Extracted material ▸
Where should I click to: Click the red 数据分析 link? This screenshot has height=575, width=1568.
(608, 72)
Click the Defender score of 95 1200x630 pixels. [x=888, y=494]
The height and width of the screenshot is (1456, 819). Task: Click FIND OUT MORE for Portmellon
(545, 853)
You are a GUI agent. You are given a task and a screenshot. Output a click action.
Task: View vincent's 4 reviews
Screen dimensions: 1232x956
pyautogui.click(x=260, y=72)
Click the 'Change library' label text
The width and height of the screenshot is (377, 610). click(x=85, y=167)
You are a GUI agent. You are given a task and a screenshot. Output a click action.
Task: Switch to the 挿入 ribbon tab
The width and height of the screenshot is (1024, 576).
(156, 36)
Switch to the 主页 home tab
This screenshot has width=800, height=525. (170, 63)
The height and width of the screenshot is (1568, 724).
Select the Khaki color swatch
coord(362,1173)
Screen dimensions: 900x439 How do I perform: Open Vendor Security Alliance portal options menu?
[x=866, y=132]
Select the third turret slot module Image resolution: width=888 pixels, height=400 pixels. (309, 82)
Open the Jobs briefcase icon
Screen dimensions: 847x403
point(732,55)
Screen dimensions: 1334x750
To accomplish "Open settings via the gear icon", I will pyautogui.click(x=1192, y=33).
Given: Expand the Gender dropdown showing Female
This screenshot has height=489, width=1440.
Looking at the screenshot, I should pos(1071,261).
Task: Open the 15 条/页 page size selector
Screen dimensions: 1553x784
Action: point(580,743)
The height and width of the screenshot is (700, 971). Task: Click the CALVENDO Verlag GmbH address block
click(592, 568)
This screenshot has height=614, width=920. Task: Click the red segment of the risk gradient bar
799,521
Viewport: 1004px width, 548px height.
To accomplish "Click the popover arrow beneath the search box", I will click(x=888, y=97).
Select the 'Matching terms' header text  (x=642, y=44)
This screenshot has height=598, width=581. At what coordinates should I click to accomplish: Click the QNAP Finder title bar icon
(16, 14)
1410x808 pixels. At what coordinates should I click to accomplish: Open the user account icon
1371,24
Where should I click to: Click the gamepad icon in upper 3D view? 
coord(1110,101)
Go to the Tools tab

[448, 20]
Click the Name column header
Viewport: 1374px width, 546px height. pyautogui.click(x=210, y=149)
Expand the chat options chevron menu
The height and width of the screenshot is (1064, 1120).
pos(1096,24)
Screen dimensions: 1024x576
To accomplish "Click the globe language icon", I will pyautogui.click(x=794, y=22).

Description of the task ▸ Switch each "Screen dimensions" in the records above to "Screen size" and write the lines out again with nothing else changed.

Solution to the problem ▸
Where should I click to: Click the red 数据分析 link? This screenshot has height=575, width=1568.
(608, 72)
Click the Defender score of 95 1200x630 pixels. [x=888, y=494]
The height and width of the screenshot is (1456, 819). Task: Click FIND OUT MORE for Portmellon
(545, 853)
You are a GUI agent. You are given a task and a screenshot. Output a click action.
Task: View vincent's 4 reviews
Screen size: 1232x956
pyautogui.click(x=260, y=72)
Click the 'Change library' label text
The width and height of the screenshot is (377, 610). click(x=85, y=167)
You are a GUI agent. You are given a task and a screenshot. Output a click action.
Task: Switch to the 挿入 ribbon tab
The width and height of the screenshot is (1024, 576).
(156, 36)
Switch to the 主页 home tab
This screenshot has width=800, height=525. (170, 63)
The height and width of the screenshot is (1568, 724).
Select the Khaki color swatch
coord(362,1173)
Screen size: 900x439 How do I perform: Open Vendor Security Alliance portal options menu?
[x=866, y=132]
Select the third turret slot module Image resolution: width=888 pixels, height=400 pixels. (309, 82)
Open the Jobs briefcase icon
Screen size: 847x403
point(732,55)
Screen size: 1334x750
To accomplish "Open settings via the gear icon", I will pyautogui.click(x=1192, y=33).
Given: Expand the Gender dropdown showing Female
This screenshot has height=489, width=1440.
Looking at the screenshot, I should pos(1071,261).
Task: Open the 15 条/页 page size selector
Screen size: 1553x784
Action: point(580,743)
The height and width of the screenshot is (700, 971). Task: Click the CALVENDO Verlag GmbH address block
click(592, 568)
This screenshot has height=614, width=920. Task: Click the red segment of the risk gradient bar
799,521
Viewport: 1004px width, 548px height.
To accomplish "Click the popover arrow beneath the search box", I will click(x=888, y=97).
Select the 'Matching terms' header text  (x=642, y=44)
This screenshot has height=598, width=581. At what coordinates should I click to accomplish: Click the QNAP Finder title bar icon
(16, 14)
1410x808 pixels. At what coordinates should I click to accomplish: Open the user account icon
1371,24
Where should I click to: Click the gamepad icon in upper 3D view? 
coord(1110,101)
Go to the Tools tab

[448, 20]
Click the Name column header
Viewport: 1374px width, 546px height. pyautogui.click(x=210, y=149)
Expand the chat options chevron menu
The height and width of the screenshot is (1064, 1120).
pos(1096,24)
Screen size: 1024x576
To accomplish "Click the globe language icon", I will pyautogui.click(x=794, y=22).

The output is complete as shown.